Raw data
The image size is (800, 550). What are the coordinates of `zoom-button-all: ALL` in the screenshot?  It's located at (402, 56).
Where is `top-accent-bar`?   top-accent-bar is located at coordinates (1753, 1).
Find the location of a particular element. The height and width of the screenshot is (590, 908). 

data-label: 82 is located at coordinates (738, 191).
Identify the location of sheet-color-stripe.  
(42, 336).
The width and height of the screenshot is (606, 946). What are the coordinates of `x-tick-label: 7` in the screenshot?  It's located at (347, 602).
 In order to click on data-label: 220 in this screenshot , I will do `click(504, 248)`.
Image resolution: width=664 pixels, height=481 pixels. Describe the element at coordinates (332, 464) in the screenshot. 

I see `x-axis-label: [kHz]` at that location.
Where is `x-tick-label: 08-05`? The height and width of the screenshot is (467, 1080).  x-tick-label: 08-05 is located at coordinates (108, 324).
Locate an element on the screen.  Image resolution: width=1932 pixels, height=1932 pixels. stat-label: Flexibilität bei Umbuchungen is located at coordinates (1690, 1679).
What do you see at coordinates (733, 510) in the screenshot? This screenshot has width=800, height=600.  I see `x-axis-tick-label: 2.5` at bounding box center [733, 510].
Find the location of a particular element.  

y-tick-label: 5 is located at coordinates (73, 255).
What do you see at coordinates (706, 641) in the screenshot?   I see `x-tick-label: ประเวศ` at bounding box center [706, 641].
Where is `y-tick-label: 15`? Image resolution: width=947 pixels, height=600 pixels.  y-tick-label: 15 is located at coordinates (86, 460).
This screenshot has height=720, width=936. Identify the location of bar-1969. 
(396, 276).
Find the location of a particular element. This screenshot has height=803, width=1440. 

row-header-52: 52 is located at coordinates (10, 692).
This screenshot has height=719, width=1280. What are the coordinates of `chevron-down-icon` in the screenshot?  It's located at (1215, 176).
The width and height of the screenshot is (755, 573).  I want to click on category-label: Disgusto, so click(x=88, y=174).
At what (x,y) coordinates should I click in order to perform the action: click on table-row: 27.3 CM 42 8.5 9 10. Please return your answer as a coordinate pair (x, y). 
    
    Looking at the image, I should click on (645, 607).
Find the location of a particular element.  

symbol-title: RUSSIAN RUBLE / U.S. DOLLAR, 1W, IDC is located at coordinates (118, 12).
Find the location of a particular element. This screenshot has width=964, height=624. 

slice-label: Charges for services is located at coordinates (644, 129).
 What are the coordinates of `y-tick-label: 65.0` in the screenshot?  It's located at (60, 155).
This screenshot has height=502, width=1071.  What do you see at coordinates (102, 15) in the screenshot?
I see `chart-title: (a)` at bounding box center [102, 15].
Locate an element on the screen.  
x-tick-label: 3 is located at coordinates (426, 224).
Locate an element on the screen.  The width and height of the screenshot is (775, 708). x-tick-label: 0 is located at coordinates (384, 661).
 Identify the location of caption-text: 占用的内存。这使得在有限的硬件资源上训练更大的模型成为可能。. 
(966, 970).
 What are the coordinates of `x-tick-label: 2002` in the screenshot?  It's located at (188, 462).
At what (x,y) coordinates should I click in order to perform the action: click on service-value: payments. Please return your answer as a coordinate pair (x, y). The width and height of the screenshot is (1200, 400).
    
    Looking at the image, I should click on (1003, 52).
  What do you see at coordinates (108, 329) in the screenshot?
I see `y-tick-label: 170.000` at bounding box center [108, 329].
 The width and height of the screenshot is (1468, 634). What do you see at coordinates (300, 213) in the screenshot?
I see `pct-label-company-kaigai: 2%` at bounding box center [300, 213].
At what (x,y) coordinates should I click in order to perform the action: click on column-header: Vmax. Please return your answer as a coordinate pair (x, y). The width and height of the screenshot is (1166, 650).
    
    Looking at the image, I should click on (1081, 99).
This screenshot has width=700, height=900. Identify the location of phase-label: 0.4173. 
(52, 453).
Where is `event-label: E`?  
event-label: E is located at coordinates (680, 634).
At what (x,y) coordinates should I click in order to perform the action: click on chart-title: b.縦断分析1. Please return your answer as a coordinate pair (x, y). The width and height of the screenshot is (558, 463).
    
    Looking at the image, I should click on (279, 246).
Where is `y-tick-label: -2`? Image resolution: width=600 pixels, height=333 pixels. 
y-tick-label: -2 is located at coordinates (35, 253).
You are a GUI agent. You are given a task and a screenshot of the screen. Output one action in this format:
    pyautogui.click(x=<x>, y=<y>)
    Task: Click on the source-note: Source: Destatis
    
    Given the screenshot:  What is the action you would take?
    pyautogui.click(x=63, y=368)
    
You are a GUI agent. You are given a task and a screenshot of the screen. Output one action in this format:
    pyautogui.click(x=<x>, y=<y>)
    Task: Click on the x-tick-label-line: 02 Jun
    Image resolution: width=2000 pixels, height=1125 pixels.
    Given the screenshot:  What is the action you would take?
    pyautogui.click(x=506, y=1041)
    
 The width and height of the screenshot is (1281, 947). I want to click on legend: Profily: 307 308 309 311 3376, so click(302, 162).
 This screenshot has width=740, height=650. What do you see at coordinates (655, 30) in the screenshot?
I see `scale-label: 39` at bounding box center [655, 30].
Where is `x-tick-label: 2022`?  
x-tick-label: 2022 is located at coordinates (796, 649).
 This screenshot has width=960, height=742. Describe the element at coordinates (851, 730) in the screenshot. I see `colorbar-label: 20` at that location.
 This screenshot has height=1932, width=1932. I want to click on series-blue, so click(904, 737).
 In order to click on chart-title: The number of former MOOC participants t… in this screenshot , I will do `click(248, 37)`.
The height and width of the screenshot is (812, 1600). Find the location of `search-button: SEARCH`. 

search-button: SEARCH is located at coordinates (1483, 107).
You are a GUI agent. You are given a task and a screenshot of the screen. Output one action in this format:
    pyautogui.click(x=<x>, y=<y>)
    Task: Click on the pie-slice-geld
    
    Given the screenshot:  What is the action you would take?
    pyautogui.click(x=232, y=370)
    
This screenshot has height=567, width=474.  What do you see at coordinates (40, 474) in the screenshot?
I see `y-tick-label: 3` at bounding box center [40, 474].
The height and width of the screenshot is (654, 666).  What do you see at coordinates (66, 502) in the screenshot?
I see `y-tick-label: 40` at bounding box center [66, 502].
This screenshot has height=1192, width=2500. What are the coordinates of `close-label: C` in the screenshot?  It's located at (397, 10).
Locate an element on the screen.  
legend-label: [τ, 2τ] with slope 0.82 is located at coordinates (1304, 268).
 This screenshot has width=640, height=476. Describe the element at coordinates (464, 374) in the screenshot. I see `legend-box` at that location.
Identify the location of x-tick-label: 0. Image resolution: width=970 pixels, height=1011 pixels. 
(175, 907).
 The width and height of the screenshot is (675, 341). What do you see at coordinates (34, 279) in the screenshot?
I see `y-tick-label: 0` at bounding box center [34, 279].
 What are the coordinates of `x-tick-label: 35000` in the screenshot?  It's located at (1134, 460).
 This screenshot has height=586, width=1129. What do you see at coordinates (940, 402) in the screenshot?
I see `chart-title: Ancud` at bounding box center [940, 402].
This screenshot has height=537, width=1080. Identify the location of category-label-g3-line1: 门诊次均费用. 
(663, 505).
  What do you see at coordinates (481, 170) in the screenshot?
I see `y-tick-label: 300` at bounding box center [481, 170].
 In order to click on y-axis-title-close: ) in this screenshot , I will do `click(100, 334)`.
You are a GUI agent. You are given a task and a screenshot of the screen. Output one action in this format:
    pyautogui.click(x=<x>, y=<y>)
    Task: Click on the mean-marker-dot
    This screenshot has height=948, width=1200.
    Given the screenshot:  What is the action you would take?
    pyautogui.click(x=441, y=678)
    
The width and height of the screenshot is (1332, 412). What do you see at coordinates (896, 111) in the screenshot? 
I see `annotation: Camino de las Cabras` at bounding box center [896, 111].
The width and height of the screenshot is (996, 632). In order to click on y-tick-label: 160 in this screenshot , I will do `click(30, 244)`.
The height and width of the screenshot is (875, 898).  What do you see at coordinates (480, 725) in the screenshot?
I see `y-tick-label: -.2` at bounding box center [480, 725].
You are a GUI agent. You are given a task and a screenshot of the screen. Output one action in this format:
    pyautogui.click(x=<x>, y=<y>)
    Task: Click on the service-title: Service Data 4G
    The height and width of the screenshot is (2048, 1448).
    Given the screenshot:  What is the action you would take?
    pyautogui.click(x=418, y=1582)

Required work
Copy the items above word for word. Begin with the first line and stop after the line that contains "coordinates (1753, 1).".

Expected answer
The image size is (800, 550). What are the coordinates of `zoom-button-all: ALL` in the screenshot?  It's located at (402, 56).
Where is `top-accent-bar`?   top-accent-bar is located at coordinates (1753, 1).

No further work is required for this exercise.